12 Oct, 2009 By: Chris Tribbey

Redbox could seek a “white knight” retailer to supply it with DVDs from the three major studios the kiosk operator is suing for withholding new releases, Eric Wold, analyst with Merriman Curhan Ford, said Monday.

20th Century Fox Home Entertainment, Universal Studios Home Entertainment and Warner Home Video are prohibiting their wholesalers from selling to Redbox unless the company agrees to keep new releases out of its kiosks from 28 to 45 days. While Redbox said it is negotiating daily with the studios to bring their new releases direct to the kiosks, it has promised to stock new releases from those studios without their permission, buying from other sources.

Wold said the overhead of having employees buy those studios’ DVDs at retail and readying them for the kiosks is negatively impacting Redbox, and Redbox is risking not having enough copies of new releases from those studios. He suggests that Redbox approach Wal-Mart, Best Buy or Target and work out a deal with them to buy directly from one of them.

“We believe numerous DVD retailers would find those revenues quite valuable,” he wrote. “For this reason, we believe that a major DVD retailer … could enter into a corporate-level DVD supply agreement with Redbox. This retailer could access an increased number of DVD copies through its normal channels and then sell those directly to Redbox.

“This would avoid Redbox having to visit individual stores and give the company access to a greater number of copies.”

Wold suggests Wal-Mart would be the most likely candidate, since Redbox machines are already installed in most Wal-Mart store locations, and the retailer has a 40% DVD market share.

Citing the First Sale Doctrine, Wold suggests a retailer could legally sell DVDs to Redbox in bulk.

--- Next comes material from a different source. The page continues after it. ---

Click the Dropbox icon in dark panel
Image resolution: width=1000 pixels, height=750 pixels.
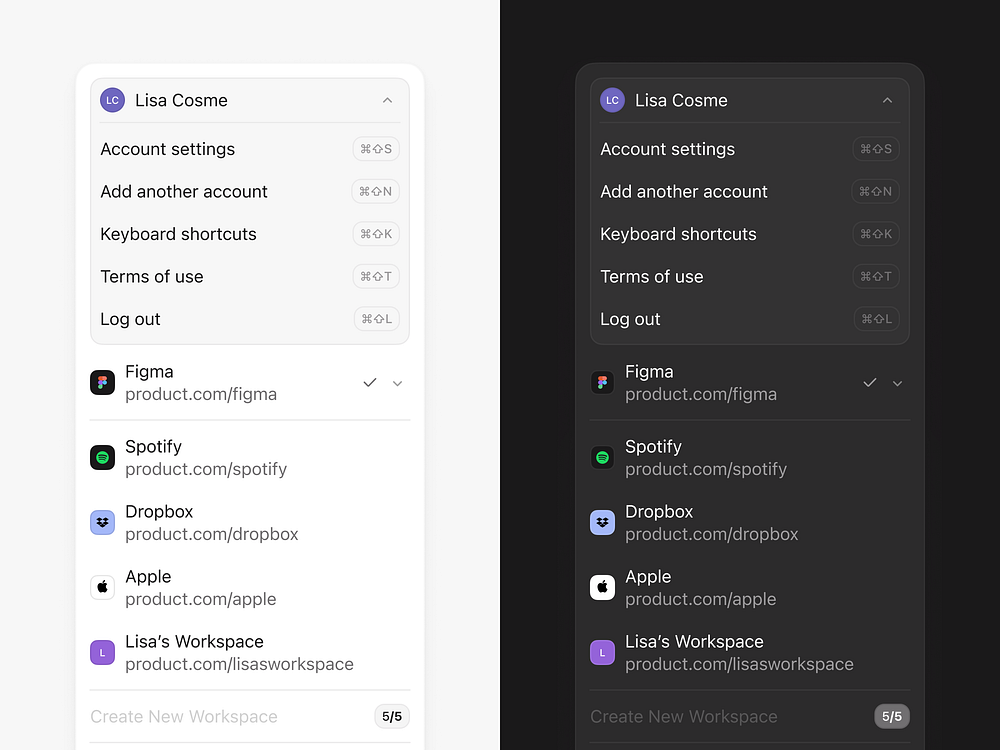602,522
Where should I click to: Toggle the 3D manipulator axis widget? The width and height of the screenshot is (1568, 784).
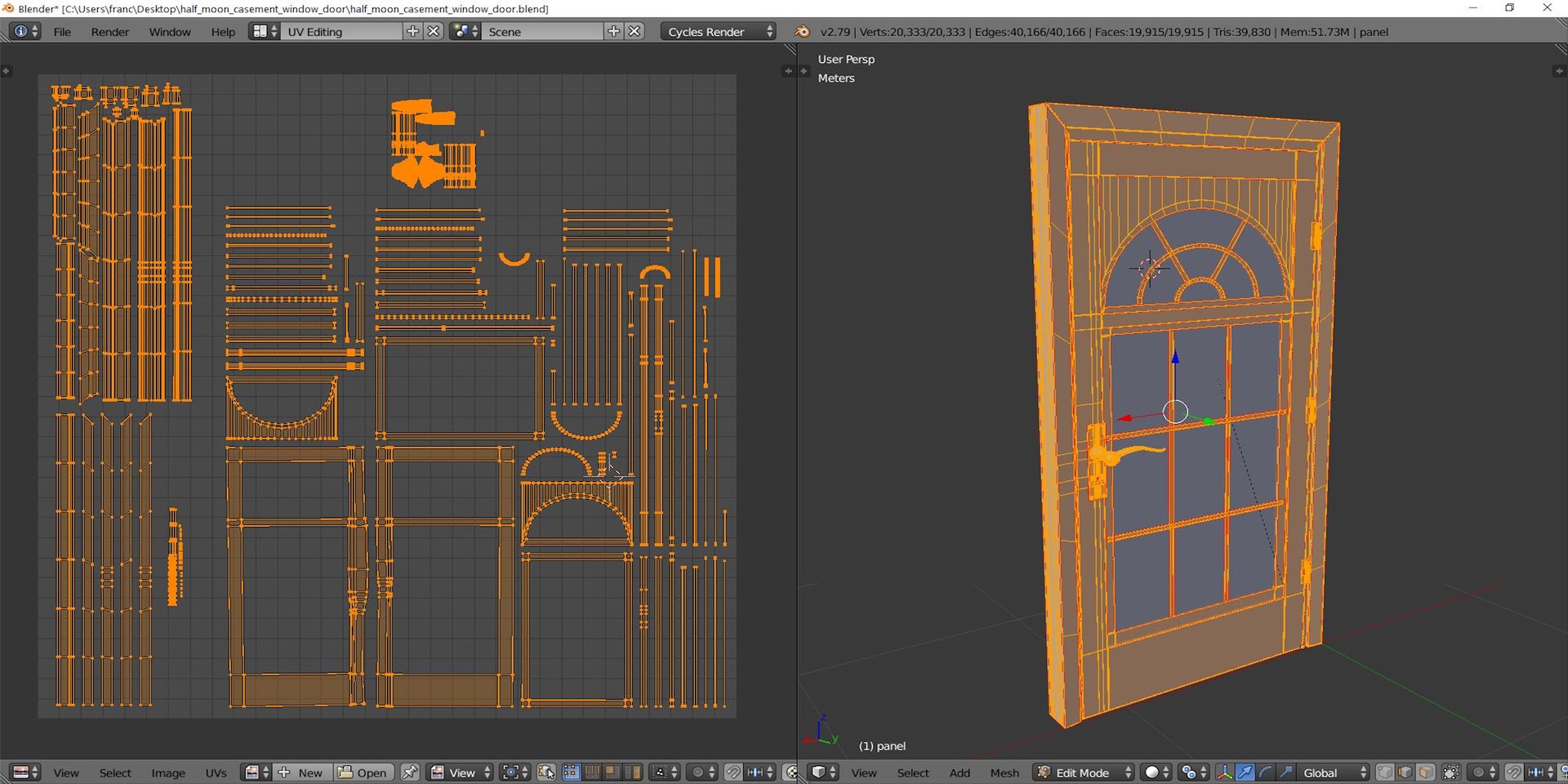click(x=1224, y=773)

“Could the studios fight against the retailer’s actions? Of course, the studios could and probably would object to a DVD retailer taking this course of action,” he wrote. “However, given that some retailer chains actually dominate a significant portion of the DVD sellthrough market, we believe the power would quickly shift to the retailer. Who has the greater amount of revenues to lose from forcing their hand?”